__AIM OF THE EXERCISE__.
Write out everything from the start of the rows down to the line containing "(x=780, y=144)", swapping "Internal volumes" for "Shared volumes" and keeping the rest the same. Leave the pictures out.

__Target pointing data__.
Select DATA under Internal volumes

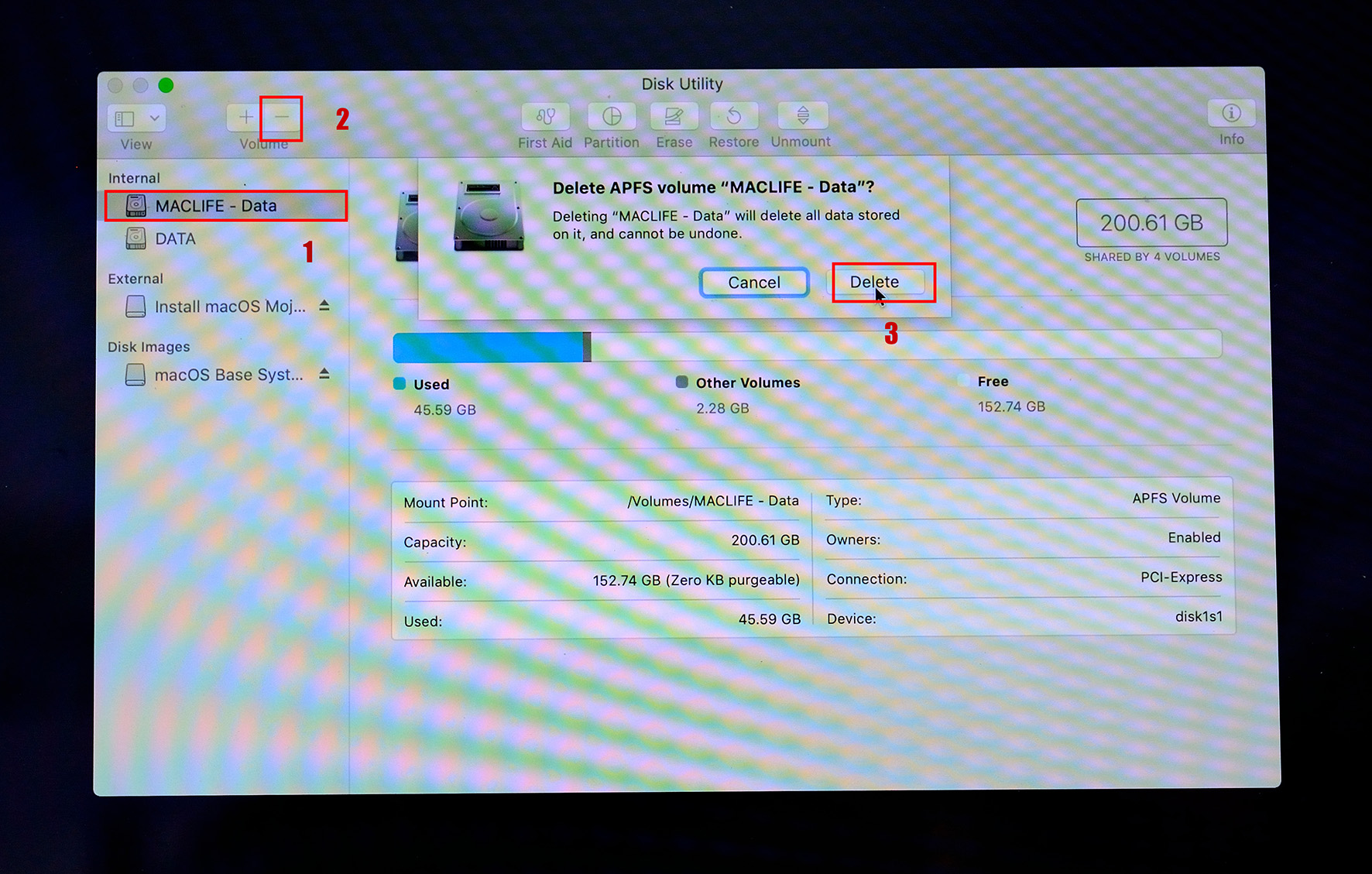pyautogui.click(x=177, y=238)
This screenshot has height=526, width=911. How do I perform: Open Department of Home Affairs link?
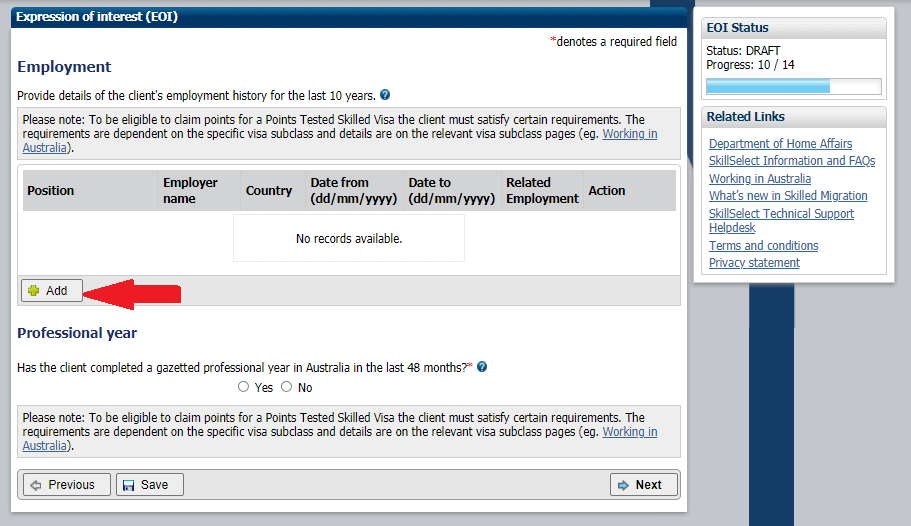(x=780, y=144)
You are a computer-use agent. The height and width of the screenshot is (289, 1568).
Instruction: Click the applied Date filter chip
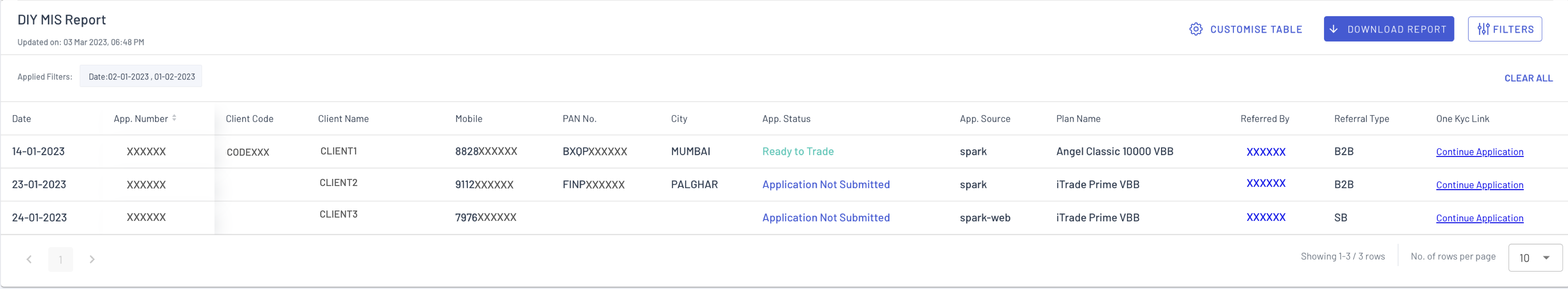141,77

__RESPONSE__.
Select DATA under Shared volumes

pyautogui.click(x=177, y=238)
This screenshot has height=526, width=911. How do I perform: Open Department of Home Affairs link?
(x=780, y=144)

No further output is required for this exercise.